## Document segment
***
> Sudo is security theater.
Yes indeed.
> Malware can make a fake unprivileged sudo that sniffs your password.
Not on my Linux workstation though. No sudo command installed. Not a single setuid binary. Not even su. So basically only root can use su and nobody else.
Only way to log in at root is either by going to tty2 (but then the root password is 30 characters long, on purpose, to be sure I don't ever enter it, so login from tty2 ain't really an option) or by login in from another computer, using a Yubikey (no password login allowed). That other computer is on a dedicated LAN (a physical LAN, not a VLAN) that exists only for the purpose of allowing root to ssh in (yes, I do allow root to SSH in: but only with using U2F/Yubikey... I have to as it's the only real way to log in as root).
It is what it is and this being HN people are going to bitch that it's bad, insecure, inconvenient (people typically love convenience at the expense of security), etc. but I've been using basically that setup since years. When I need to really be root (which is really not often), I use a tiny laptop on my desk that serves as a poor admin's console (but over SSH and only with a Yubikey, so it'd be quite a feat to attack that).
Funnily enough last time I logged in as root (from the laptop) was to implement the workaround to blacklist all the modules for copy.fail/dirtyfrag.
That laptop doesn't even have any Wifi driver installed. No graphical interface. It's minimal. It's got a SSH client, a firewall (and so does the workstation) and that's basically it. As it's on a separate physical LAN, no other machine can see it on the network.
I did set that up just because I could. Turns out it's fully usable so I kept using it.
Now of course I've got servers, VMs, containers, etc. at home too (and on dedicated servers): that's another topic. But on my main workstation a sudo replacement function won't trick me.
This thread was kicked off by somebody who said:
> Realistically if you have installed malware, you need to do a full wipe of your computer anyway
You might be the exception to this sentiment. But out of curiosity, after all that setup would you feel confident trying to recover from malware (rather than taking the “nuke it from orbit” approach?).
In my case I use QubesOS so sudo is useless even if present since every security domain is isolated by hypervisor.
For servers, sudo or a package manager etc should not exist. There is no good reason for servers to run any processes as root or have any way to reach root. Servers should generally be immutable appliances.
FYI, in English the phrase "since years" is grammatically incorrect and sounds unnatural to a native speaker's ears. The correct phrase would be "I've been using that setup for years."
/aside
Yeah, a "seit Jahren" flashed through my mind as I read it.
I've heard this often enough from English speakers from India that I think it is accepted grammar in that region.
To my ears it “since years” sounds like it’s missing an “ago” after it (or like the GP said “for years” sounds even more natural).
It makes me think of another similar one: I've noticed that British English speakers will say e.g. "the new iPhone will be available from September 20th"
To my ears that sounds like it's missing an “onwards” after it (or “starting September 20th” would sound even more natural).
Is the meaning different? I'm struggling to see how "from September 20th" would have a different implication to "starting from September 20th" (or similar) given the context.
Why disallow password login when you have 30 char password?
Thanks for sharing this, that seems like a very cool setup. I have a very old good-for-almost-nothing laptop that would be perfect for this, might just have to copy you!
tell us about your disk encryption setup. and do you use secureboot?
When you update your packages, are you using that ssh laptop?
***
## About this task
Please return the lines of the sudo thread above from "This thread was" to "isolated by hypervisor.", copied word for word.

## Information provided
***
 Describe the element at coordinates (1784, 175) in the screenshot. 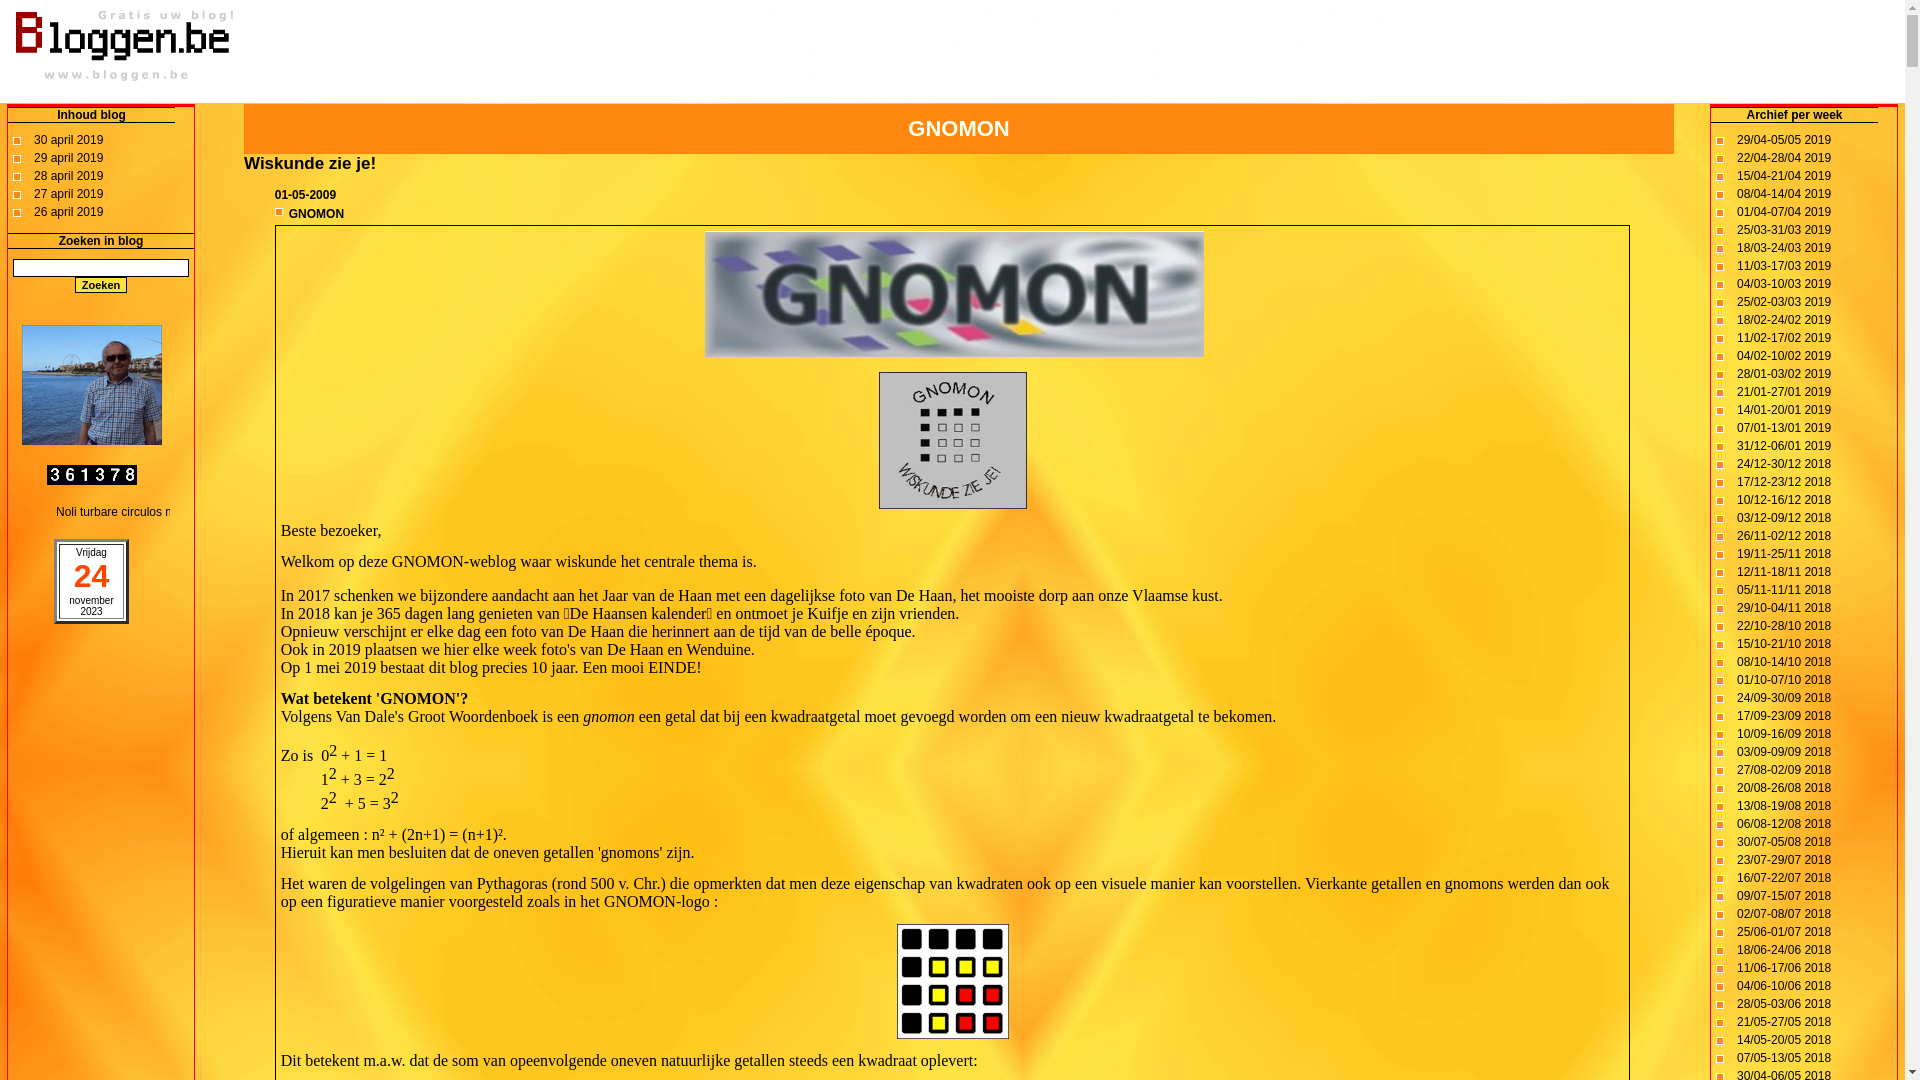

I see `'15/04-21/04 2019'` at that location.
***
## Answer to the exercise
This thread was kicked off by somebody who said:
> Realistically if you have installed malware, you need to do a full wipe of your computer anyway
You might be the exception to this sentiment. But out of curiosity, after all that setup would you feel confident trying to recover from malware (rather than taking the “nuke it from orbit” approach?).
In my case I use QubesOS so sudo is useless even if present since every security domain is isolated by hypervisor.